I slowly pushed myself up against the pillows, ignoring the sharp protest of my strained back muscles. I looked directly into his dark, obsidian eyes. I looked past the ruthless billionaire, past the monster who had locked me in the cold. I looked for the man in the photograph. The man who had smiled so brightly holding the woman he loved.

"He told me about Maya," I whispered.

The name hit him like a physical blow.

Rudra physically recoiled, stepping back as if I had suddenly plunged a dagger directly into his heart. All the color instantly drained from his handsome face, leaving him looking as pale and sickly as I was.

"He had no right," Rudra breathed out, his voice shaking with a sudden, violent rage that was entirely different from his usual cold anger. It was raw, bleeding, and deeply agonizing. "He had absolutely no right to speak her name in this house. And you... you have no right to let her name cross your filthy lips!"

He lunged forward, his hands slamming down onto the mattress on either side of my body, trapping me. His face was inches from mine, his dark eyes swirling with a terrifying storm of grief and absolute, murderous hatred.

"Do not ever," he snarled, his breath hot against my face, "ever speak of her again. You don't get to say her name. You don't get to know her story. You are nothing but the spawn of the bastard who put her in the ground!"

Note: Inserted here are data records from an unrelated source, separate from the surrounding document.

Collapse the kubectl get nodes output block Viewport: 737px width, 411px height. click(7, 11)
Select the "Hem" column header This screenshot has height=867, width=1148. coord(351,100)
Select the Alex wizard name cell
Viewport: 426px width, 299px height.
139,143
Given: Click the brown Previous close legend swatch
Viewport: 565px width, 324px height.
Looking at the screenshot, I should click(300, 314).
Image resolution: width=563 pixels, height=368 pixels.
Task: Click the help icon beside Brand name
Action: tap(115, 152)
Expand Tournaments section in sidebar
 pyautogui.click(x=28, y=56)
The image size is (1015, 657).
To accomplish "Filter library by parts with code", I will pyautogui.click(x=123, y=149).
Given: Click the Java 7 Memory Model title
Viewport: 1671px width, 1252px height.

I didn't shrink away from his fury. I didn't cry. The tears had completely dried up, leaving behind a barren, scorched wasteland in my chest.

"I know," I whispered, the devastating truth finally slipping from my lips.

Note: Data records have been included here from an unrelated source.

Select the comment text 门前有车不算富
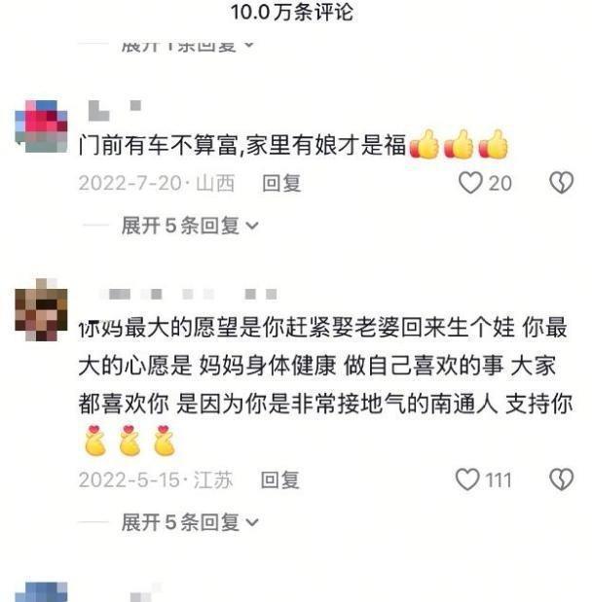The width and height of the screenshot is (592, 602). 159,145
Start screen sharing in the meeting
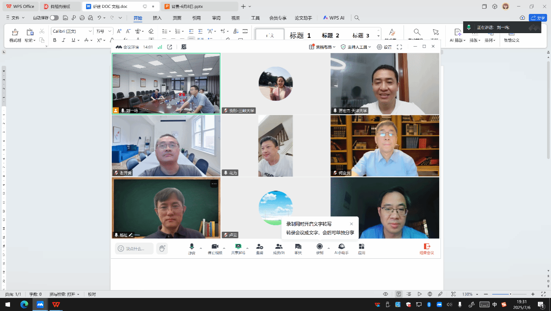 coord(238,248)
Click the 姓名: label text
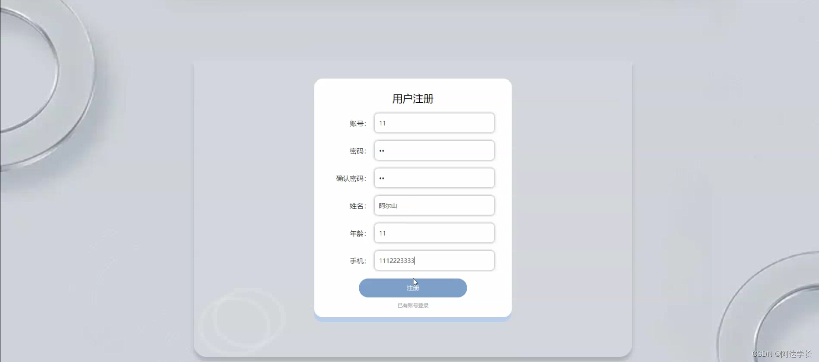 click(x=358, y=206)
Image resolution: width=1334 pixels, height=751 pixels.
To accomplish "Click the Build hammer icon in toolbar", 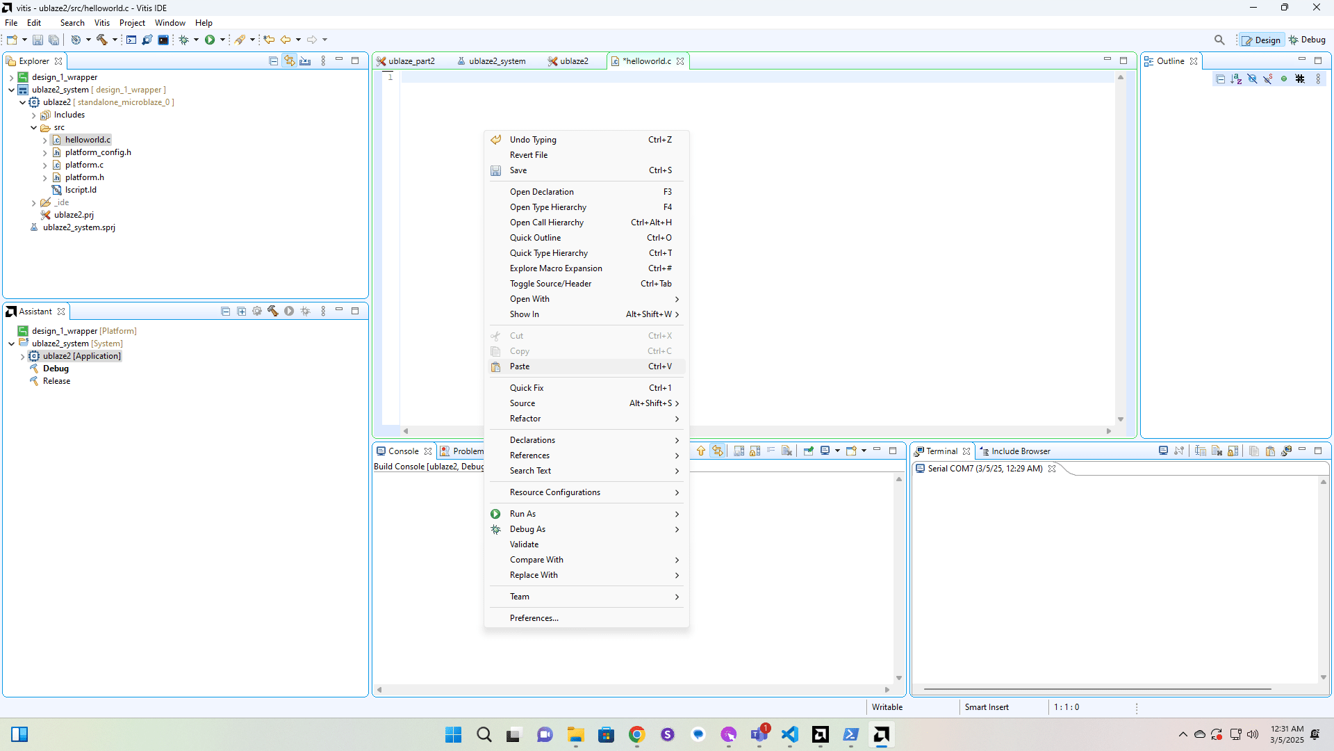I will click(x=102, y=40).
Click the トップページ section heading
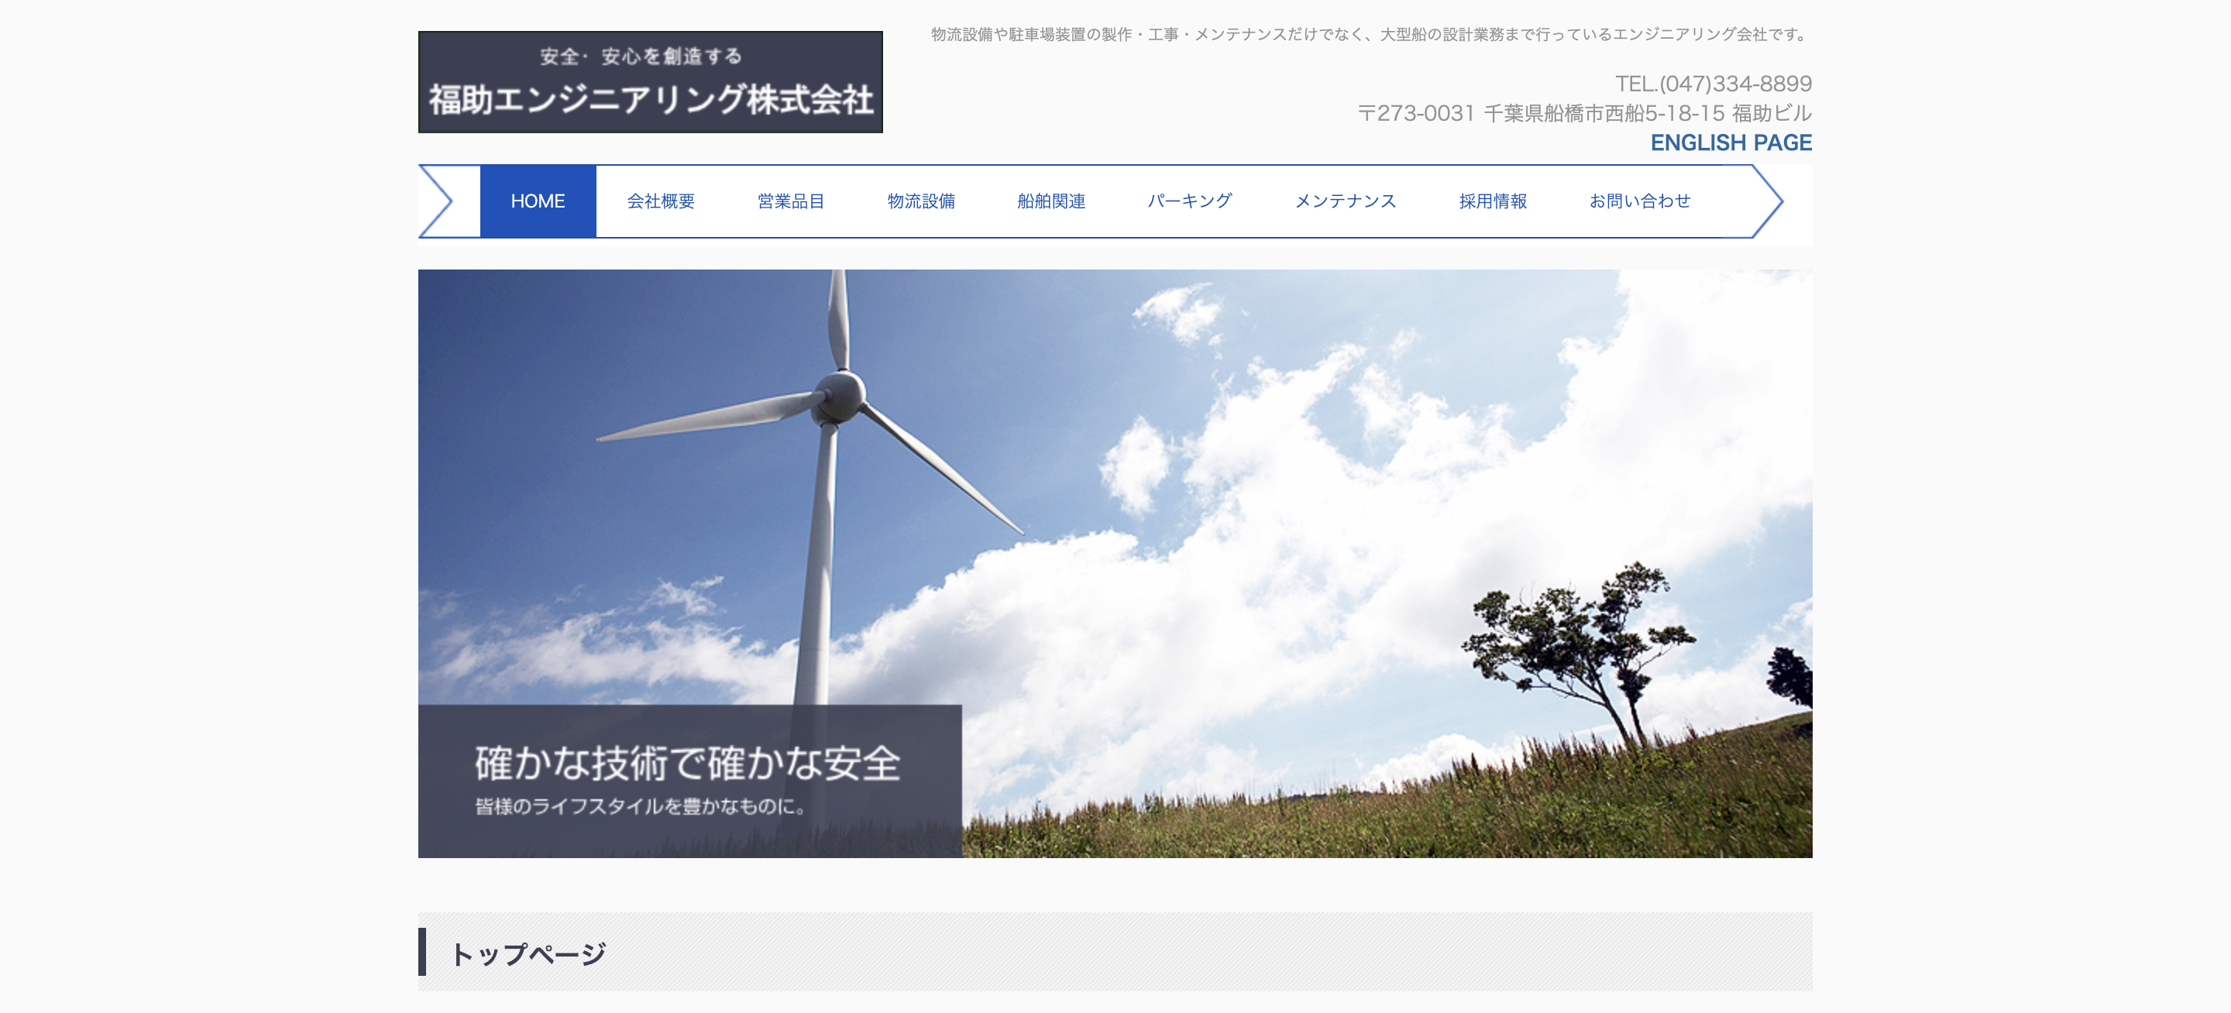The height and width of the screenshot is (1013, 2231). pos(528,953)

Rudra froze. His ragged, furious breathing hitched. He stared at me, completely thrown off balance by my quiet, absolute surrender.

"I know what my father did," I continued, my voice steady but incredibly hollow. "Aryan told me. I know about the money. I know he paid that driver."

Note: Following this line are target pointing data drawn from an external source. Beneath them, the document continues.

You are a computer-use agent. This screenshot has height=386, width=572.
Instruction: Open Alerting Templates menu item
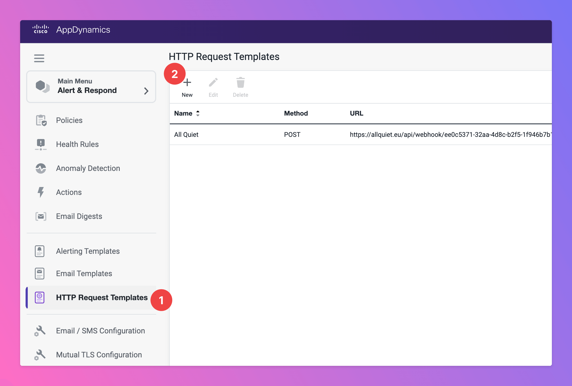(88, 251)
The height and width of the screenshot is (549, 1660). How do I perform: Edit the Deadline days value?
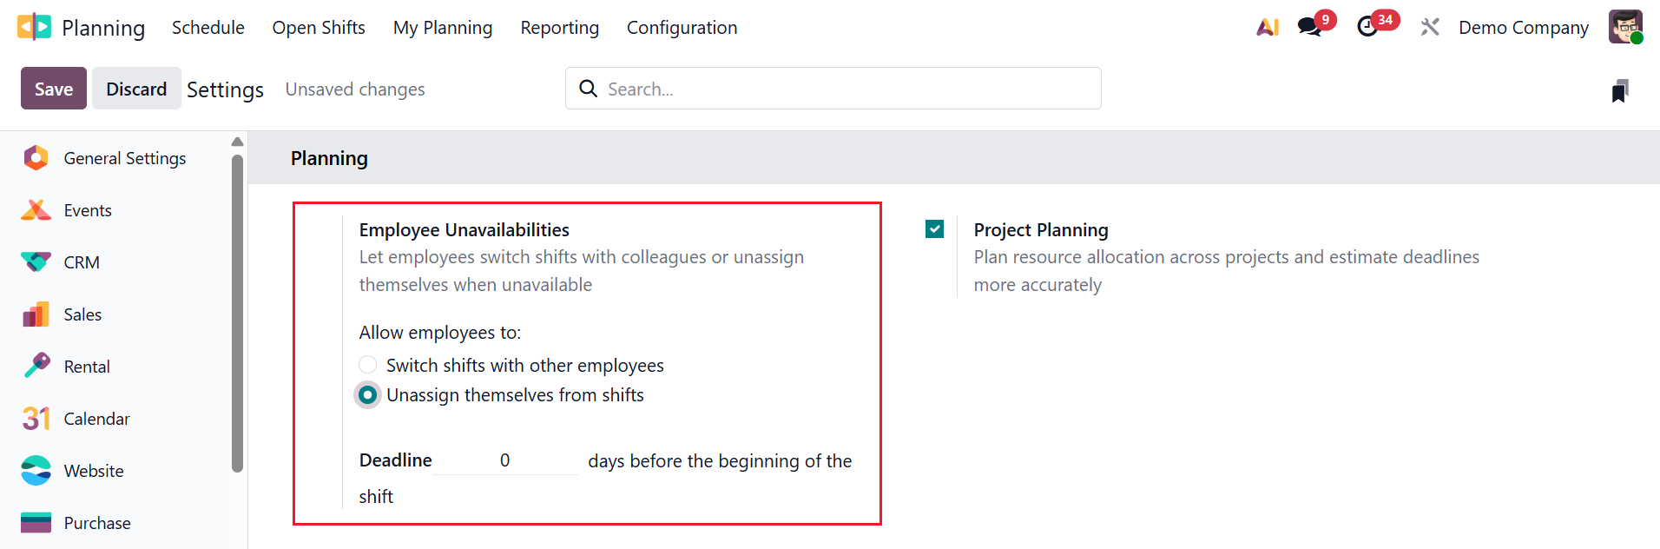tap(504, 460)
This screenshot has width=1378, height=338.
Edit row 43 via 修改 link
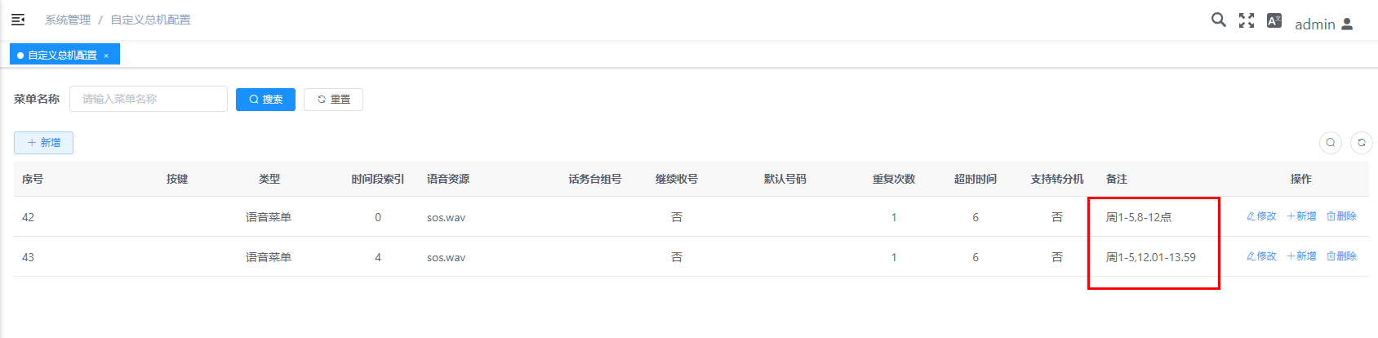click(1261, 256)
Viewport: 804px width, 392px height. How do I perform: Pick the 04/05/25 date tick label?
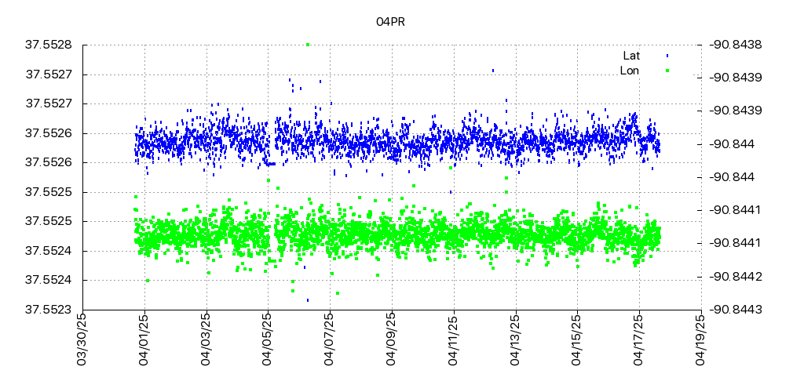click(268, 339)
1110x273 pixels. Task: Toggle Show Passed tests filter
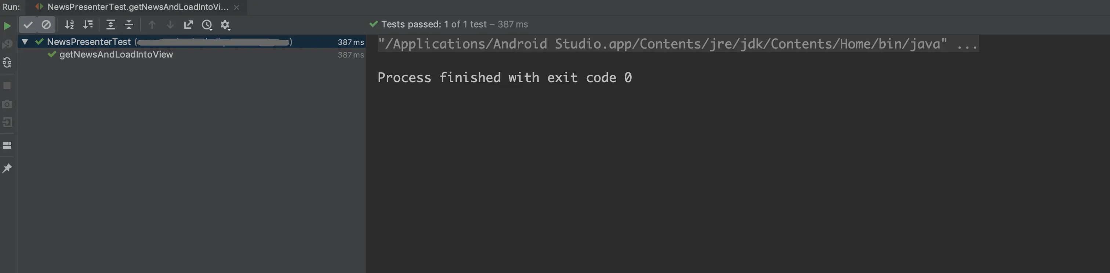[28, 25]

Rudra didn't move. He remained hovering over me, his arms locked, his knuckles turning white as he gripped the mattress. The silence between us stretched, heavy with the ghosts of the past and the sins of my blood.

"If you know," Rudra finally spoke, his voice dropping to a harsh, broken whisper, "then you know exactly why you are here. You know why I will never, ever let you go. I am going to make your father watch as I systematically destroy everything he values. His company, his reputation, and his precious daughter."

I looked up at him, studying the intricate lines of exhaustion and permanent grief etched around his beautiful eyes. The hatred he held for me was a living, breathing entity, but underneath it, there was a pain so profound it was almost suffocating to witness.

"I don't blame you," I said quietly.

Rudra blinked, his dark eyes widening in genuine shock. "What?"

"I don't blame you, Rudra," I repeated, a single, stray tear finally escaping and tracking down my pale cheek. "If someone had done that to the person I loved... I would have done much worse than locking them in a dusty library. I would have killed them."

I slowly lifted my heavily bandaged hands, resting them gently against his chest, right over his violently beating heart. He didn't pull away. He seemed completely paralyzed by the gesture, by the absolute lack of fight left in me.

"Why didn't you just kill me, Rudra?" I asked, my voice breaking on a sob I couldn't hold back. "It would have been so much faster. Why didn't you just end it?"

Rudra stared down at me, his eyes locked onto my tear-stained face. For the first time since we met at the altar, the absolute certainty in his gaze wavered. He looked down at my bandaged hands resting against his chest, and then back up to my hollow, defeated eyes.

He didn't have an answer.

Without a single word, he abruptly pushed himself off the bed. He turned around, his broad back stiff and tense, and walked towards the door.

"Rudra," I called out weakly as he grabbed the brass handle.

He stopped, but he didn't look back.

"You win," I whispered into the silence of the massive room. "You don't have to fight me anymore. I surrender. Do whatever you want with me."

Rudra's shoulders slumped almost imperceptibly. He opened the heavy oak door and walked out, closing it softly behind him.

I was left alone in the dark, wondering how long it would take for him to finally shatter the rest of my broken pieces.